Task details
Output all of the records again, exactly as written.

Material provided
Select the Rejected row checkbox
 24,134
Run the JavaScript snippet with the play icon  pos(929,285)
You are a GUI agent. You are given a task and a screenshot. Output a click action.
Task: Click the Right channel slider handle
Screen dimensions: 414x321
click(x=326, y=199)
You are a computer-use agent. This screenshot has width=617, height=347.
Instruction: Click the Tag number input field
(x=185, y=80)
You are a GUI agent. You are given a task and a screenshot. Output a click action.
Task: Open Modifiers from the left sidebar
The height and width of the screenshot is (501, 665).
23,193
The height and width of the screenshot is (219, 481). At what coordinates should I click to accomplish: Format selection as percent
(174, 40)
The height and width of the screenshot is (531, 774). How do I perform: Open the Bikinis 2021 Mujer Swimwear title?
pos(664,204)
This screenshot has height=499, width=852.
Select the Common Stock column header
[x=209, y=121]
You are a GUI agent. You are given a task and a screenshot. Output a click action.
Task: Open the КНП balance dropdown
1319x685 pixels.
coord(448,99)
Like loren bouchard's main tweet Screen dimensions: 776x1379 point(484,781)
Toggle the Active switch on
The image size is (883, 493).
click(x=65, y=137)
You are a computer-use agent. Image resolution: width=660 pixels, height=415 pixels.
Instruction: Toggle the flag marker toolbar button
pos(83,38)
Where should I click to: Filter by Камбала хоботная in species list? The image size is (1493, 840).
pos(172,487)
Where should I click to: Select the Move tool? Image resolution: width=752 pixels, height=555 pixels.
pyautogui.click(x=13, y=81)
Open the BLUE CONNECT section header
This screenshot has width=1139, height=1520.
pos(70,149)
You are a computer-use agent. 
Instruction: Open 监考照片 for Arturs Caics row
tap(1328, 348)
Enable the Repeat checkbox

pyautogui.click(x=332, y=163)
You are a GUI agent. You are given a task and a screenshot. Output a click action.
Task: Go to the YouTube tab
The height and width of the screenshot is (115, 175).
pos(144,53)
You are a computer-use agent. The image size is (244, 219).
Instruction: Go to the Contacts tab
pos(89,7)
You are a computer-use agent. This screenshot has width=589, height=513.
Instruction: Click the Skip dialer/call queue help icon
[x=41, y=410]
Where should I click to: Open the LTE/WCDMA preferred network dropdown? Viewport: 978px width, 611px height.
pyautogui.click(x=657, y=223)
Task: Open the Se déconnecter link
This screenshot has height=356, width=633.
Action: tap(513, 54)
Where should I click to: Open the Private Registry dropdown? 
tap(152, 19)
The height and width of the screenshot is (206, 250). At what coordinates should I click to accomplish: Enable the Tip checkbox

Exercise output
Select the Rejected row checkbox
 24,134
Run the JavaScript snippet with the play icon  pos(929,285)
You are a GUI agent. You are given a task and a screenshot. Output a click action.
Task: Click the Right channel slider handle
Screen dimensions: 414x321
click(x=326, y=199)
You are a computer-use agent. This screenshot has width=617, height=347.
Instruction: Click the Tag number input field
(x=185, y=80)
You are a GUI agent. You are given a task and a screenshot. Output a click action.
Task: Open Modifiers from the left sidebar
The height and width of the screenshot is (501, 665).
23,193
The height and width of the screenshot is (219, 481). At what coordinates should I click to accomplish: Format selection as percent
(174, 40)
The height and width of the screenshot is (531, 774). How do I perform: Open the Bikinis 2021 Mujer Swimwear title?
pos(664,204)
This screenshot has height=499, width=852.
Select the Common Stock column header
[x=209, y=121]
You are a GUI agent. You are given a task and a screenshot. Output a click action.
Task: Open the КНП balance dropdown
1319x685 pixels.
coord(448,99)
Like loren bouchard's main tweet Screen dimensions: 776x1379 point(484,781)
Toggle the Active switch on
The image size is (883, 493).
click(x=65, y=137)
You are a computer-use agent. Image resolution: width=660 pixels, height=415 pixels.
Instruction: Toggle the flag marker toolbar button
pos(83,38)
Where should I click to: Filter by Камбала хоботная in species list? The image size is (1493, 840).
pos(172,487)
Where should I click to: Select the Move tool? Image resolution: width=752 pixels, height=555 pixels.
pyautogui.click(x=13, y=81)
Open the BLUE CONNECT section header
This screenshot has width=1139, height=1520.
pos(70,149)
You are a computer-use agent. 
Instruction: Open 监考照片 for Arturs Caics row
tap(1328, 348)
Enable the Repeat checkbox

pyautogui.click(x=332, y=163)
You are a GUI agent. You are given a task and a screenshot. Output a click action.
Task: Go to the YouTube tab
The height and width of the screenshot is (115, 175).
pos(144,53)
You are a computer-use agent. The image size is (244, 219).
Instruction: Go to the Contacts tab
pos(89,7)
You are a computer-use agent. This screenshot has width=589, height=513.
Instruction: Click the Skip dialer/call queue help icon
[x=41, y=410]
Where should I click to: Open the LTE/WCDMA preferred network dropdown? Viewport: 978px width, 611px height.
pyautogui.click(x=657, y=223)
Task: Open the Se déconnecter link
This screenshot has height=356, width=633.
Action: tap(513, 54)
Where should I click to: Open the Private Registry dropdown? 
tap(152, 19)
The height and width of the screenshot is (206, 250). At what coordinates should I click to accomplish: Enable the Tip checkbox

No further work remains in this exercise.